■ **Required work**: Pictures stay out of the copy. Transcribe exactly, and only, the line with "Click the Skip Questionnaire link" through the last line of the entries below.

(Data items)
————
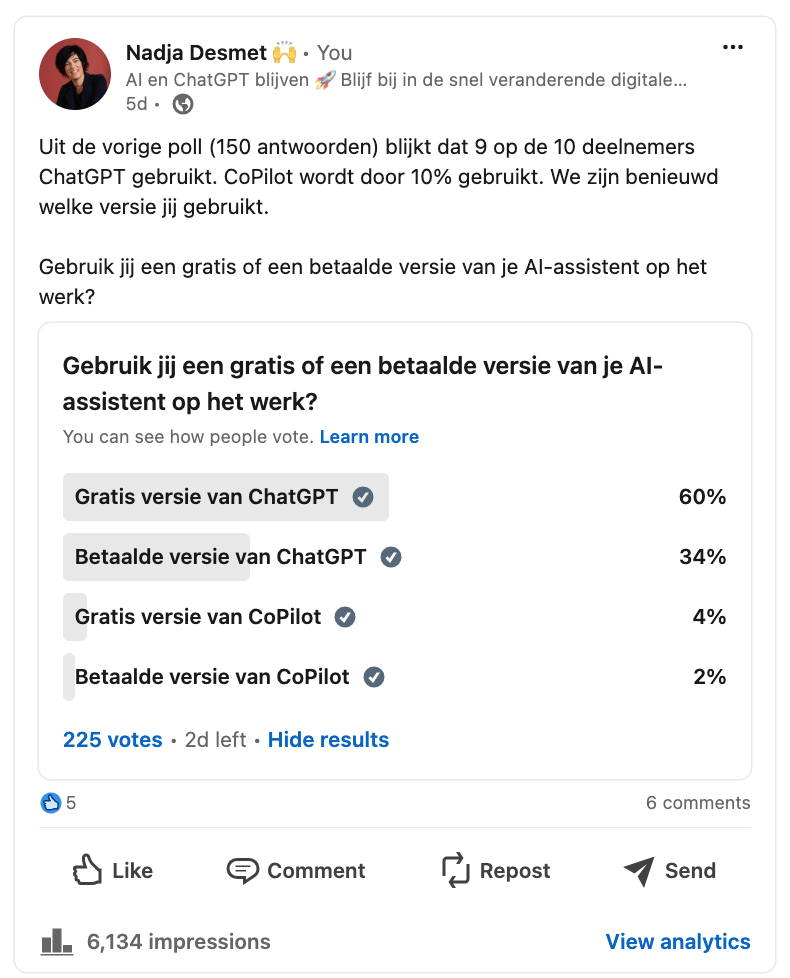Open the three-dot post options menu
This screenshot has height=978, width=790.
click(x=733, y=47)
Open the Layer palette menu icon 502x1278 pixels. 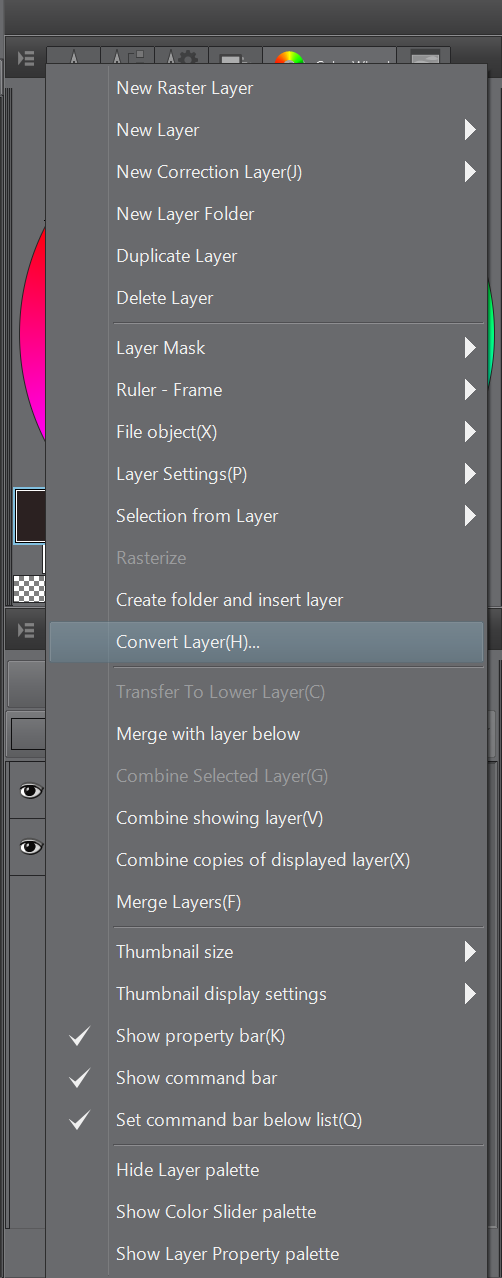click(27, 632)

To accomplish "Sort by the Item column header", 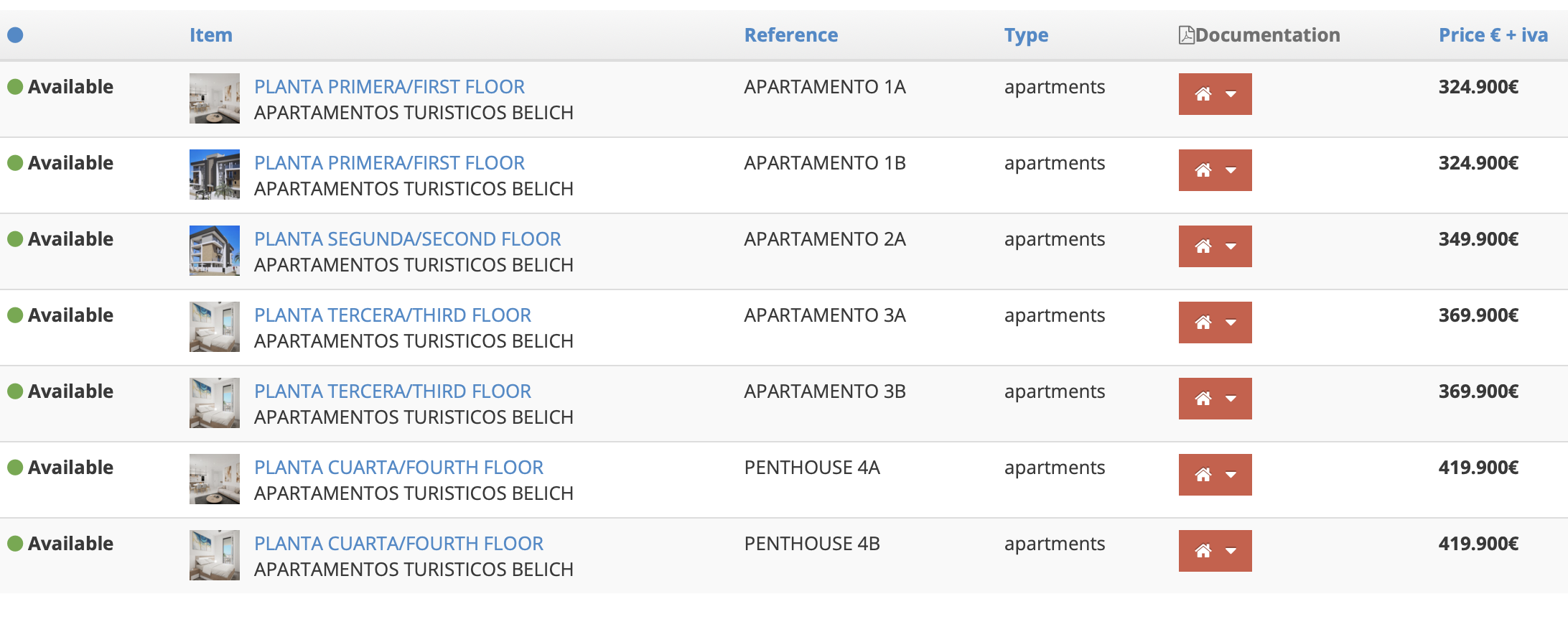I will (210, 35).
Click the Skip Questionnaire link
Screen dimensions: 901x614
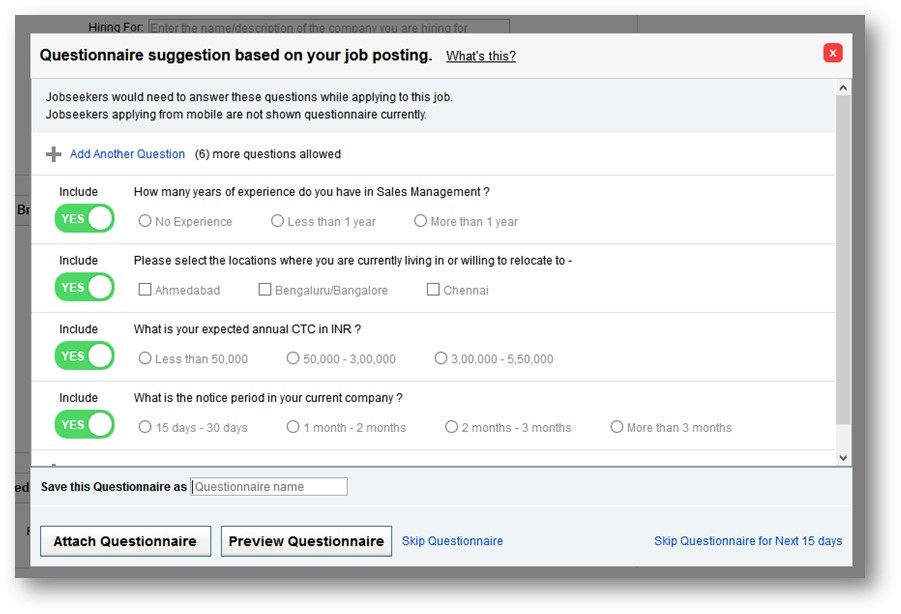[x=452, y=540]
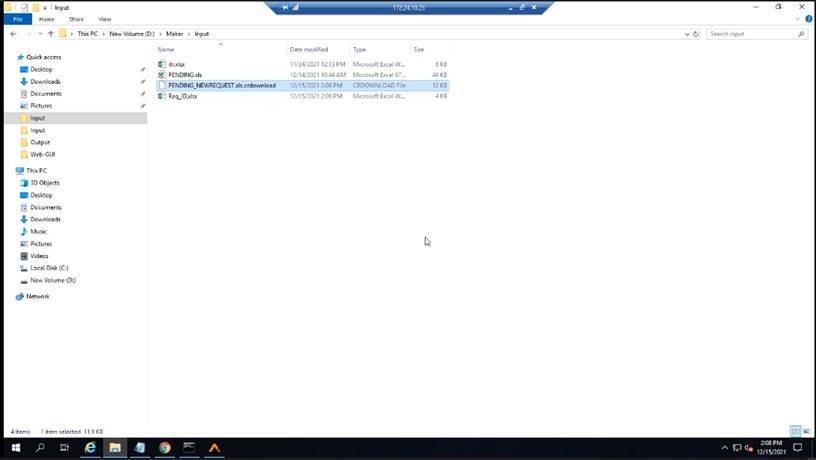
————
■ **Output for this exercise**:
Click the Skip Questionnaire link
Screen dimensions: 901x614
[x=452, y=540]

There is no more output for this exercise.